What you are asked to do - Working from the entries that follow, transcribe exactly and only the lines from the one with "Screen dimensions: 600x382" through the last, pictures excluded.

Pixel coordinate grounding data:
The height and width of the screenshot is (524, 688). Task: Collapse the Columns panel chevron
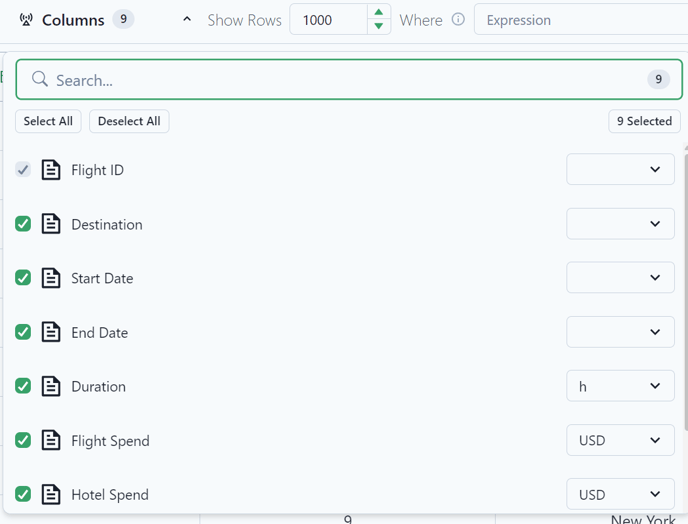[187, 19]
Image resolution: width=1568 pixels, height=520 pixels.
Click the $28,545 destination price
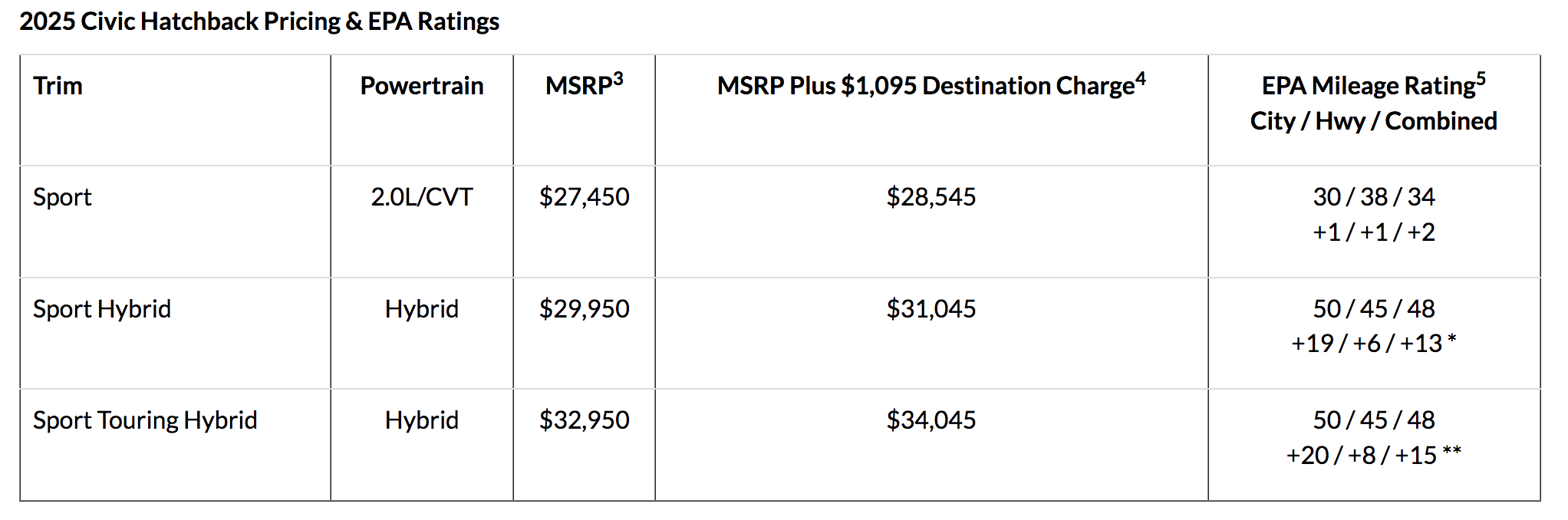pos(931,197)
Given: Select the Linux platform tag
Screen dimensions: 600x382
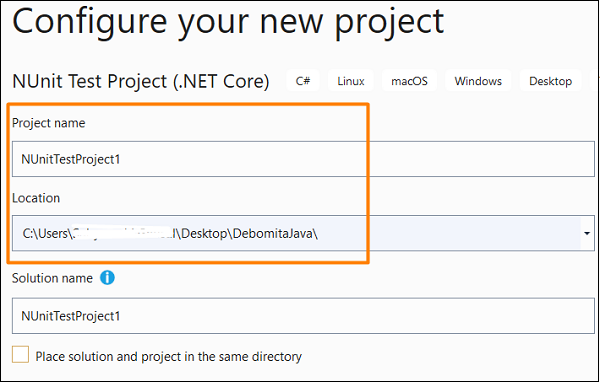Looking at the screenshot, I should pos(351,81).
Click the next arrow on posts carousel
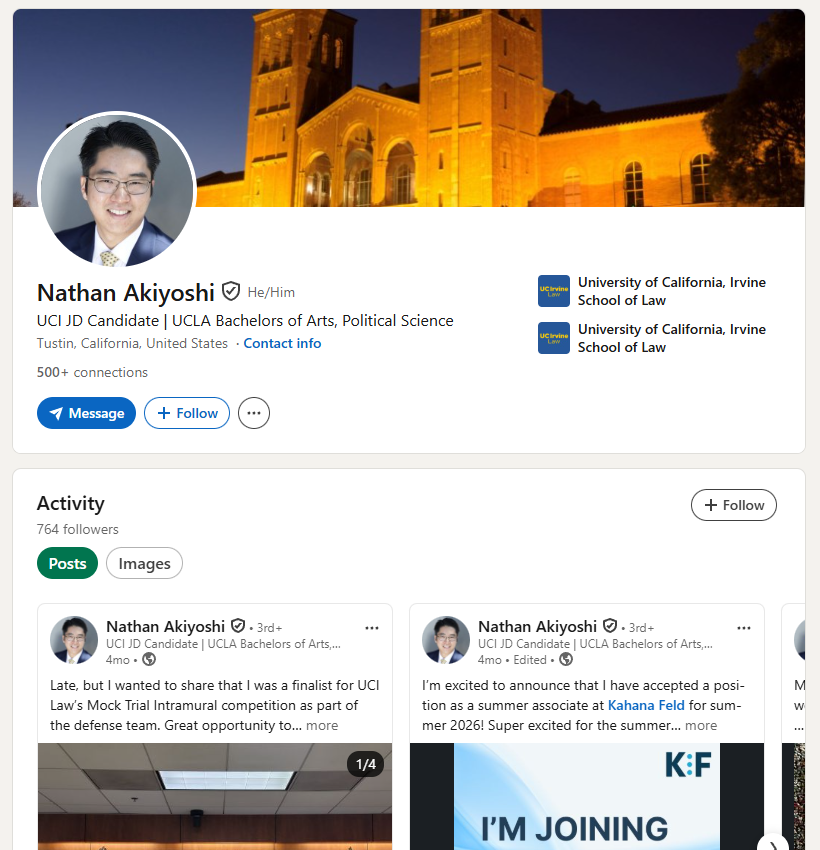Screen dimensions: 820x850 (x=772, y=844)
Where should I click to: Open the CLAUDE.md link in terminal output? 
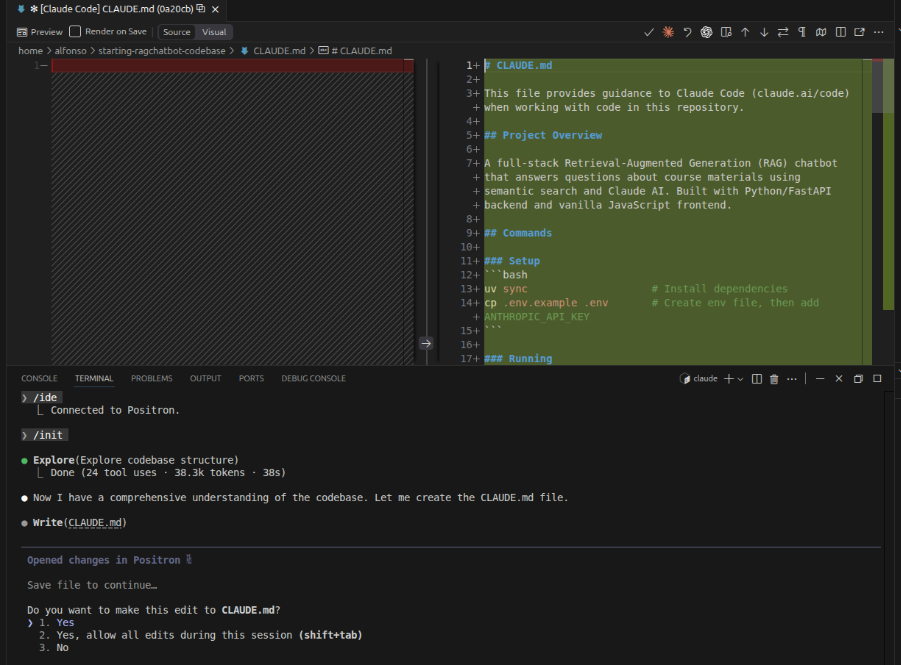95,522
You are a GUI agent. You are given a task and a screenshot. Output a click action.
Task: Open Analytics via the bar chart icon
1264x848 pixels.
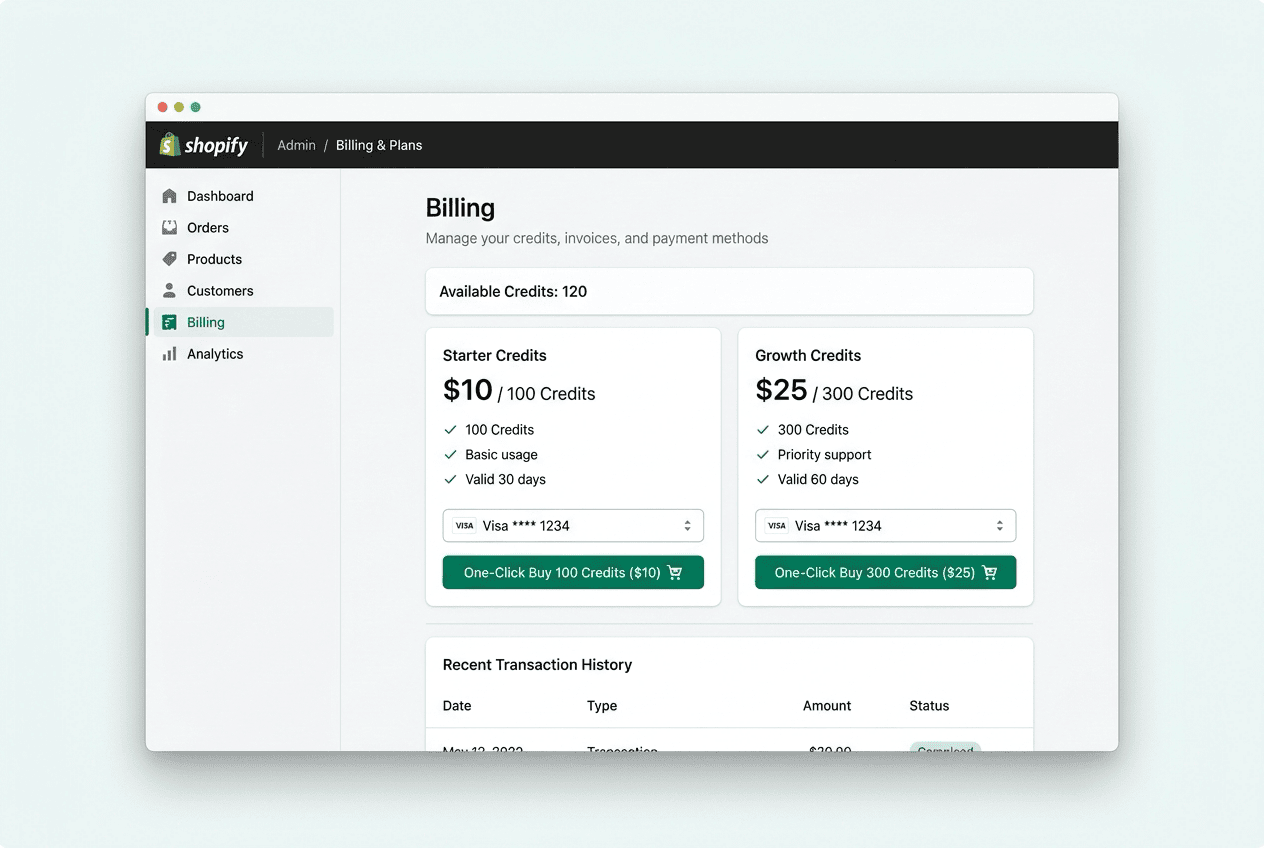click(x=169, y=353)
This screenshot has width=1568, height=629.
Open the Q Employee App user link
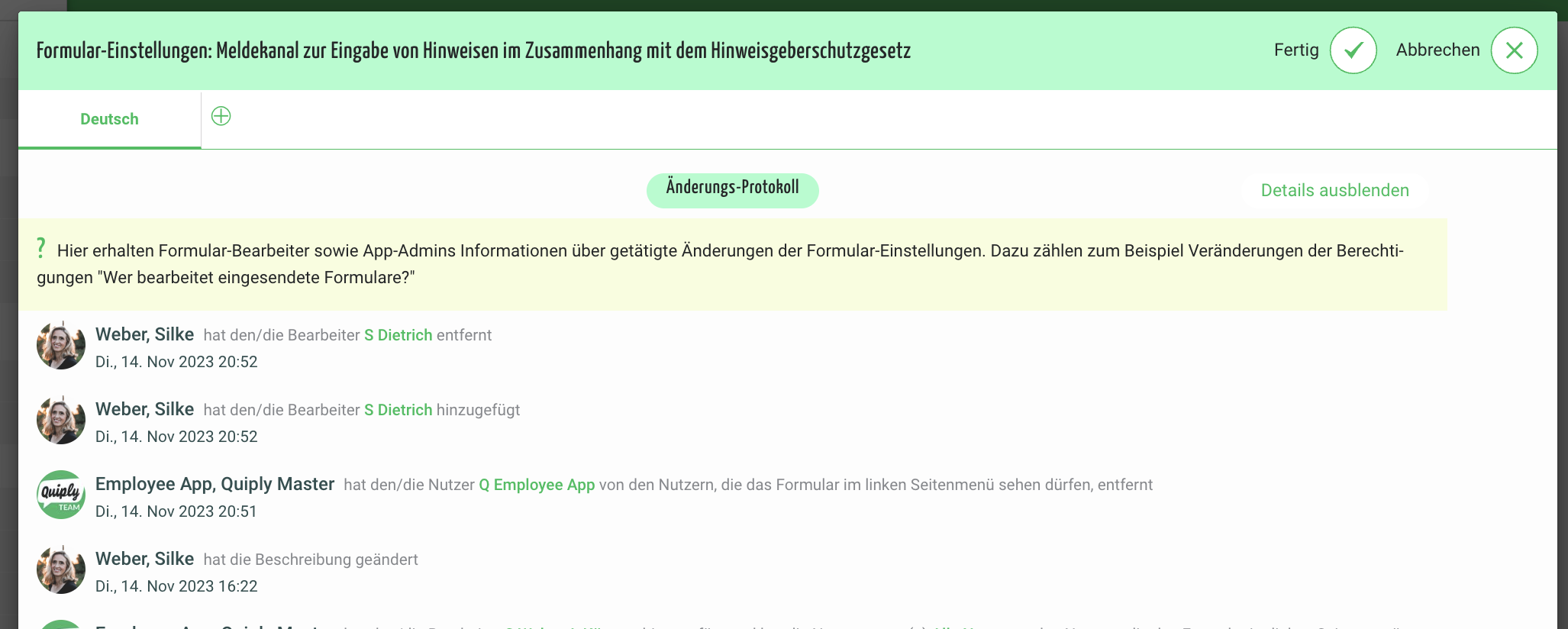point(537,485)
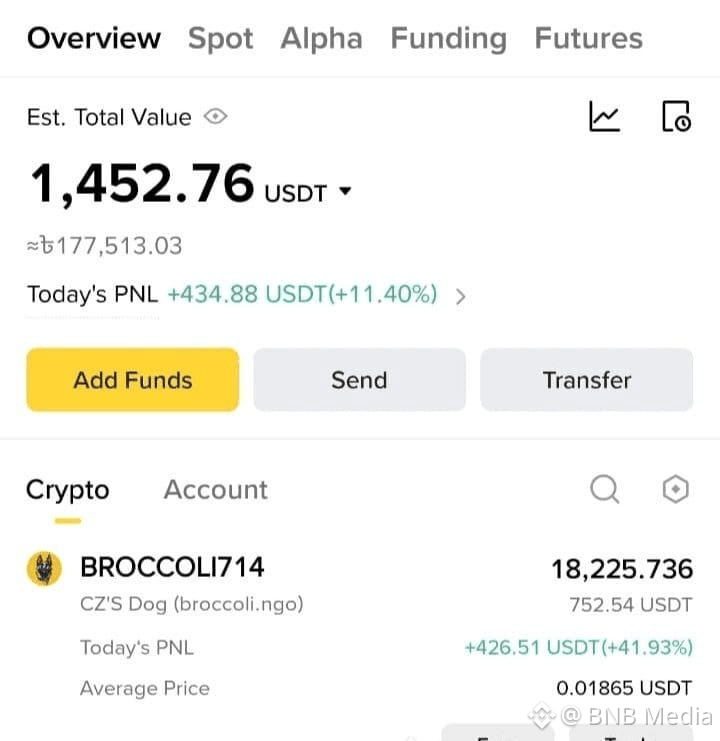Image resolution: width=720 pixels, height=741 pixels.
Task: Select the Overview tab
Action: [94, 38]
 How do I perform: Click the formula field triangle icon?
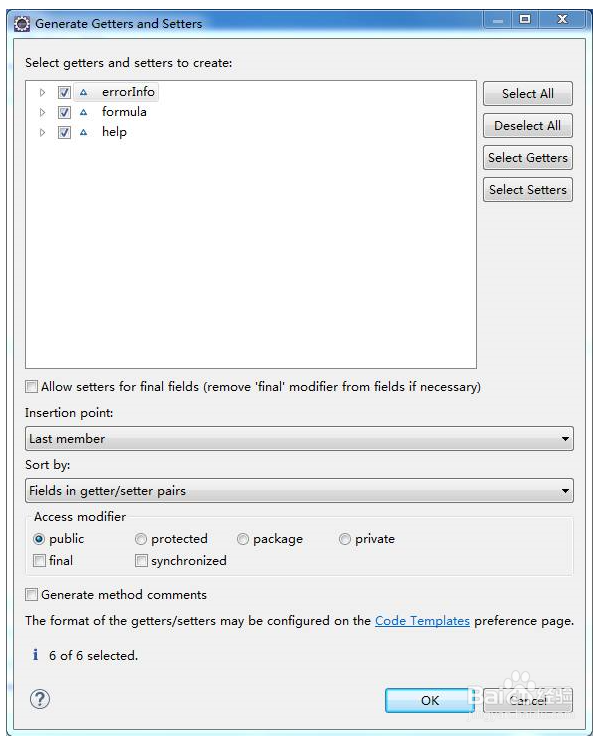(x=84, y=112)
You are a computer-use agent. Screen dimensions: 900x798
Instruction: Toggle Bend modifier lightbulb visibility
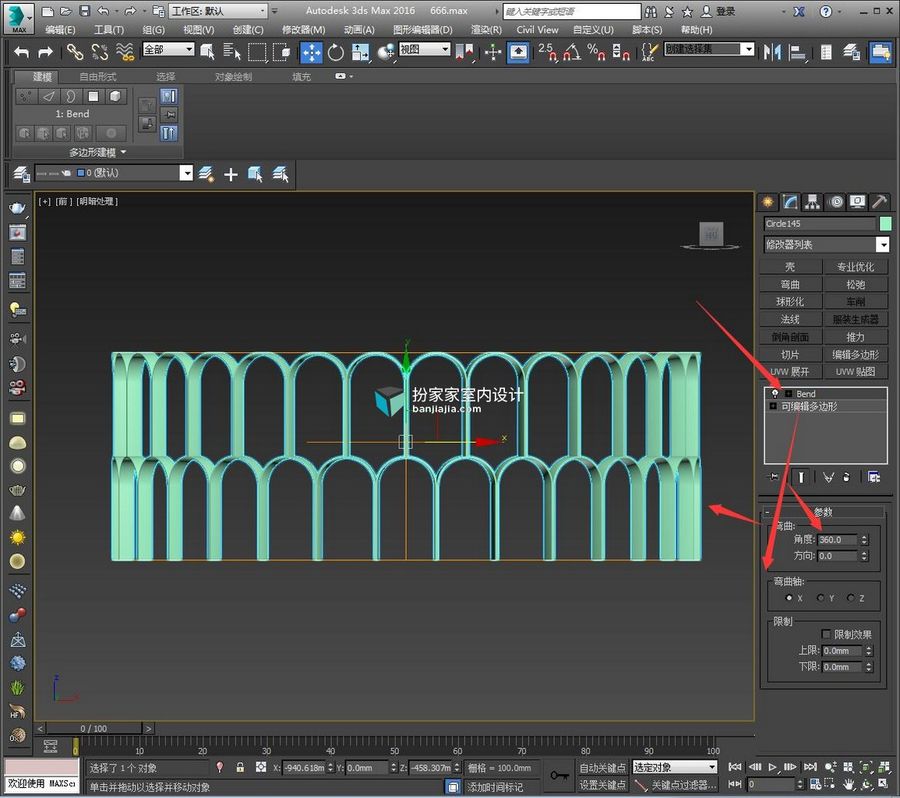(x=775, y=394)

Answer to the problem -
Screen dimensions: 600x382
Looking at the screenshot, I should pos(351,81).
Click the next arrow on posts carousel
Screen dimensions: 820x850 (x=772, y=844)
Where should I click to: Open the CLAUDE.md link in terminal output? 
95,522
You are a GUI agent. You are given a task and a screenshot. Output a click action.
Task: Open Analytics via the bar chart icon
1264x848 pixels.
click(x=169, y=353)
This screenshot has width=1568, height=629.
Open the Q Employee App user link
point(537,485)
Image resolution: width=720 pixels, height=741 pixels.
Task: Select the Overview tab
Action: [94, 38]
 How do I perform: Click the formula field triangle icon?
(x=84, y=112)
You are a computer-use agent. Screen dimensions: 900x798
Instruction: Toggle Bend modifier lightbulb visibility
(x=775, y=394)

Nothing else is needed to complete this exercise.